We removed the total flight distance parameter below the lower quartile. One of the reasons for these data could be that the wings of some moths are glued in the process of experiment, reducing their willingness or ability to fly. If these data were included, we would underestimate the fly ability of moths (Jantzen and Eisner, 2008; Combes et al., 2010). All calculations and statistical tests involved in this article are implemented by R (v4.0.4) (R Core Team, 2013). For the flight parameters of species level, family level, and superfamily level, the shapiro.test function in R was used to check for the normal distribution of the data, and the Wilcox.test function in the stats package to compare the differences among species, families, and superfamilies. The lm and predict functions in R were used for fitting and prediction of unary linear regression, respectively.

Simulation of Species Spread Between Mainland and Island

After obtaining the flight data of 36 (n ≥ 10) moth species from 10 different families, we simulated the migration of different species between mainland and island (see below) in R. In the simulation, we approximate Zhoushan Island and its adjacent mainland (Ningbo) into two circular regions, and the minimum distance between the two circles (e.g., the shortest distance between Ningbo and Zhoushan Island) is about 8.3 km measured based on Map World on National Platform for Common Geospatial Information Services2.
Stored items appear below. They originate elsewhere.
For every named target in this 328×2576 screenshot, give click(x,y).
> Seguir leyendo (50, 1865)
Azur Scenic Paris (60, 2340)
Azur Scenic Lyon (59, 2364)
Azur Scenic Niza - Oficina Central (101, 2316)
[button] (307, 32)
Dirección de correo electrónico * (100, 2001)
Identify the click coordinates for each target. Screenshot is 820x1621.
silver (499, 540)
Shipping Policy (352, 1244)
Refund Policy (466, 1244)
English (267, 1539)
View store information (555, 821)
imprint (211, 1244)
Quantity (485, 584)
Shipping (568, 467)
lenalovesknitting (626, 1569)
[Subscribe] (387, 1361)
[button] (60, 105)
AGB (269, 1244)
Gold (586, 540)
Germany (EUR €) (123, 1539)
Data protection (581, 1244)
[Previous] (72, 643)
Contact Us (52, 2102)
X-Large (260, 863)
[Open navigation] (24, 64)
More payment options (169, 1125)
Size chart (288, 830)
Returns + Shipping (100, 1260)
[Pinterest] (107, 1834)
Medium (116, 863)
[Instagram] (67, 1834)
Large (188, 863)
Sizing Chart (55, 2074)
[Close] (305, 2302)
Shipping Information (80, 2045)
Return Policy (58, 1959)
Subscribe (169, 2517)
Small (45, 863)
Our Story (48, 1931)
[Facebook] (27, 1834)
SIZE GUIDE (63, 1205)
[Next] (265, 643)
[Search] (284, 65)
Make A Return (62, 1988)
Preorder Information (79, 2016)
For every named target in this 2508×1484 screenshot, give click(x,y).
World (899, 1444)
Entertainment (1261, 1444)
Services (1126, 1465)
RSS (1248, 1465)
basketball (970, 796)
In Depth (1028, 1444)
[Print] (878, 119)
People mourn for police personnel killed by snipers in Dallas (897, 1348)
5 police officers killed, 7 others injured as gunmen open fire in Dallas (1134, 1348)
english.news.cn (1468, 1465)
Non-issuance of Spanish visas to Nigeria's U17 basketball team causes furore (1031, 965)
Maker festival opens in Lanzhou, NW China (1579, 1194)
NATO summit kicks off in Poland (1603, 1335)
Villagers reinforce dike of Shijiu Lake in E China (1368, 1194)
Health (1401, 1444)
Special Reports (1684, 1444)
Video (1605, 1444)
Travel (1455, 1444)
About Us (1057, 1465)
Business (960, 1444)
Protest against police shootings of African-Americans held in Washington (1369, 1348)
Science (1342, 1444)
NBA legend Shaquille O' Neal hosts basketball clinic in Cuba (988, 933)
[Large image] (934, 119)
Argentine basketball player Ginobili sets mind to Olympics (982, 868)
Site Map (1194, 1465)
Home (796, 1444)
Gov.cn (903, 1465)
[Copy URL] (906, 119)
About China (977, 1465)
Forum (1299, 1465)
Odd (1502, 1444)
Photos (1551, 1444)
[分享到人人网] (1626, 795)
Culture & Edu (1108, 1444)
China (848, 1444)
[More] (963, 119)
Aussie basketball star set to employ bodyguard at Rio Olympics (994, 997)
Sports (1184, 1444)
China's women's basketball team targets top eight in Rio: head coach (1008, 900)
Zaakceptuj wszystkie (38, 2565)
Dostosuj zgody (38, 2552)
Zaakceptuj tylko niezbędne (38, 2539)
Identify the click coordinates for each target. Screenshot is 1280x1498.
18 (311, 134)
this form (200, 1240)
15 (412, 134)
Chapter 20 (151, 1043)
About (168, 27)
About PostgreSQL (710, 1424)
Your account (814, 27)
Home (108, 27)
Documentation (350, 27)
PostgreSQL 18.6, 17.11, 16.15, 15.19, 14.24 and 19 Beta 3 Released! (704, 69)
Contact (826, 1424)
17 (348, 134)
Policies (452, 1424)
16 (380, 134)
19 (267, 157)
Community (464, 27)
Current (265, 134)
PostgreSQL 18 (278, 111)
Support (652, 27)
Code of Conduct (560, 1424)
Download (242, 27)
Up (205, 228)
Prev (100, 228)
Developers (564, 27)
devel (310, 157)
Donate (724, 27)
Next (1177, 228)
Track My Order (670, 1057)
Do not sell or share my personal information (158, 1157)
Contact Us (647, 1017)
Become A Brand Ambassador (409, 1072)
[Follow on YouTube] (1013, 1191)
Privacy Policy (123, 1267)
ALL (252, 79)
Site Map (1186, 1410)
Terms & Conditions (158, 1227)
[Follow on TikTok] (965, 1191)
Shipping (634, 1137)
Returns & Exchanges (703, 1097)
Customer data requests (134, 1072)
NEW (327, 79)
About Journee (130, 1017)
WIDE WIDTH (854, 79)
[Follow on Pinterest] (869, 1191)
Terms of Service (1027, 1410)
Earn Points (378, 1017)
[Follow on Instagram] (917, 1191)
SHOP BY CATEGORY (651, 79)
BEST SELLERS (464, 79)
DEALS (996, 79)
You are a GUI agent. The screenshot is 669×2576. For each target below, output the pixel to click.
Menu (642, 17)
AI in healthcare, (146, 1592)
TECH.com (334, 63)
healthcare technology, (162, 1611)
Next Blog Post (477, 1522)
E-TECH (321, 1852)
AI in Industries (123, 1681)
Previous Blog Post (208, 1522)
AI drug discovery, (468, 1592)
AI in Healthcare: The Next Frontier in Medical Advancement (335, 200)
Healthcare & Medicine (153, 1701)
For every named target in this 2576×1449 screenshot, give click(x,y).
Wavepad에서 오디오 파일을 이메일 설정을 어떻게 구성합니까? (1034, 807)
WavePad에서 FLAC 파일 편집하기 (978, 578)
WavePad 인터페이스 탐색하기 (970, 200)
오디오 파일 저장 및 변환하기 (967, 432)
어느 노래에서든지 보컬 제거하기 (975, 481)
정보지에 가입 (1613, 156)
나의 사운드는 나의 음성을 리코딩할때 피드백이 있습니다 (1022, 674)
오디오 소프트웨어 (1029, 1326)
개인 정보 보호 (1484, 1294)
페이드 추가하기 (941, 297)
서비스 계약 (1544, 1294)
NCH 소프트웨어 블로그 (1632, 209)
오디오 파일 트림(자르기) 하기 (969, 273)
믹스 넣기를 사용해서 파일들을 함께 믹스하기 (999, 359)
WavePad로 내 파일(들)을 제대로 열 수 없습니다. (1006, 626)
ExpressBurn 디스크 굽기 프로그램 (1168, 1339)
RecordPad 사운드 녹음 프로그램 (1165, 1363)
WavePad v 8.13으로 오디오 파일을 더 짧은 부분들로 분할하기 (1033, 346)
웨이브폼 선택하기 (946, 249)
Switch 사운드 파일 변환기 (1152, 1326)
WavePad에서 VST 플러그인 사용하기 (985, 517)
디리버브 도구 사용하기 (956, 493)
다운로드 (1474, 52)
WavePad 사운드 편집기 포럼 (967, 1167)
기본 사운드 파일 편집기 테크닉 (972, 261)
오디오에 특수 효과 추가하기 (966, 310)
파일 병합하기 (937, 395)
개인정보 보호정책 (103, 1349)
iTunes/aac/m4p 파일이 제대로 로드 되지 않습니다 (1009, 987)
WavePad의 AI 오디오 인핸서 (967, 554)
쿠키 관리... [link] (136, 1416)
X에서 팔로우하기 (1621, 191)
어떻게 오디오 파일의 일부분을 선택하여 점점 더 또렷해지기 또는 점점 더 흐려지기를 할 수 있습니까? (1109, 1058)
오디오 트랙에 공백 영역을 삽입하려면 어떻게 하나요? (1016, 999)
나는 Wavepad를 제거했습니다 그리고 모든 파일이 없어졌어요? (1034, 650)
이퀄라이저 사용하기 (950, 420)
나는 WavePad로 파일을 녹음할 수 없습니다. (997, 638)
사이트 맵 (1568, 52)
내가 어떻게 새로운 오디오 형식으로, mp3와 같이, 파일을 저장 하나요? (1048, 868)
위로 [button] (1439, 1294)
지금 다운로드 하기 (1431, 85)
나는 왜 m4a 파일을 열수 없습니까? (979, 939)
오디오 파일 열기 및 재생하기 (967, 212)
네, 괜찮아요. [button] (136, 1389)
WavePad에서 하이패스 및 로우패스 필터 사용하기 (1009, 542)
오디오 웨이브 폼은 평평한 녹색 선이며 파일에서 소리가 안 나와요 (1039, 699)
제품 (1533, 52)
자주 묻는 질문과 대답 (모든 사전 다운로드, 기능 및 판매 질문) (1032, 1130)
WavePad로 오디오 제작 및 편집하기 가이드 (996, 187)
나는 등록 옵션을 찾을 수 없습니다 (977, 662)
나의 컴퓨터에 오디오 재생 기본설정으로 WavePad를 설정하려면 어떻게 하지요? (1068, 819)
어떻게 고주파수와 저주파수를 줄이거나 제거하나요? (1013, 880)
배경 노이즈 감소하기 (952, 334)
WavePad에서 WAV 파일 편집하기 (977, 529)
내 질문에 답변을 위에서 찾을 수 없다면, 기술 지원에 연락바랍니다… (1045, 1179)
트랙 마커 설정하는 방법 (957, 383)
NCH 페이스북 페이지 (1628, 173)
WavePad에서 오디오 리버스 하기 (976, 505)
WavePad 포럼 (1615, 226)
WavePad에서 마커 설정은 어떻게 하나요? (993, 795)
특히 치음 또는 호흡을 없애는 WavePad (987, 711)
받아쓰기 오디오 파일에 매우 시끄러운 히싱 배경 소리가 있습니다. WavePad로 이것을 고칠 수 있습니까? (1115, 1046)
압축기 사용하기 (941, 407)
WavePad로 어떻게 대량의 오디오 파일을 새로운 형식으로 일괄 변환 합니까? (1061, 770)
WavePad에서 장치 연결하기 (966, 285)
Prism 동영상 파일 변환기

Basic Assumptions of the Dispersal Model

We assume that the initial moth population consists of a male and a female, and that they exist in an environment with evenly distributed resources. The female lays eggs somewhere after mating, and the larvae will only feed near the hatching place due to limited dispersal ability, so on a large spatial scale, we believe that the offspring produced by the same female moth will not spread during the larval and pupal stage, that is, the position where the female moth lays eggs is the initial position of the progeny adult’s spread (Considering natural enemies, climate, and other factors, it is assumed that only rmax (assuming rmax = 10) individual offspring produced by each female moth can successfully emerge, and the sex ratio is 1:1; Supplementary Figure 1). The offspring will spontaneously spread to the surrounding environment in random directions following metamorphosis into the adults and form an extended second-generation distribution range with an area of S. The mating females in this population lay eggs nearby, to produce the second generation, and the offspring continue to circulate this process. According to the logistic population growth model (Pearl and Slobodkin, 1976), the density of species is limited by the carrying ability K (assuming K = 30, that is, 30 adults per square kilometer, though of course, it may be higher than this for many species). The number of offspring produced by each female in the population is restricted by the population density of the current generation, and all adults can mate with a sex ratio of 1:1. Supposing the number of fertile females in this generation is Nff and regardless of limitation in species spawning ability, females can produce the largest number of individuals r, so the number of fertile offspring (adult offspring) produced by fertile females in each generation (r) should satisfy the following inequality:

rK×SNff

Its ecological meaning is that the females are restricted by density during the larval stage, leading to a difference in the amount of food, then changing the number of eggs produced after emergence and mating (Rivero et al., 2001; Telang et al., 2006).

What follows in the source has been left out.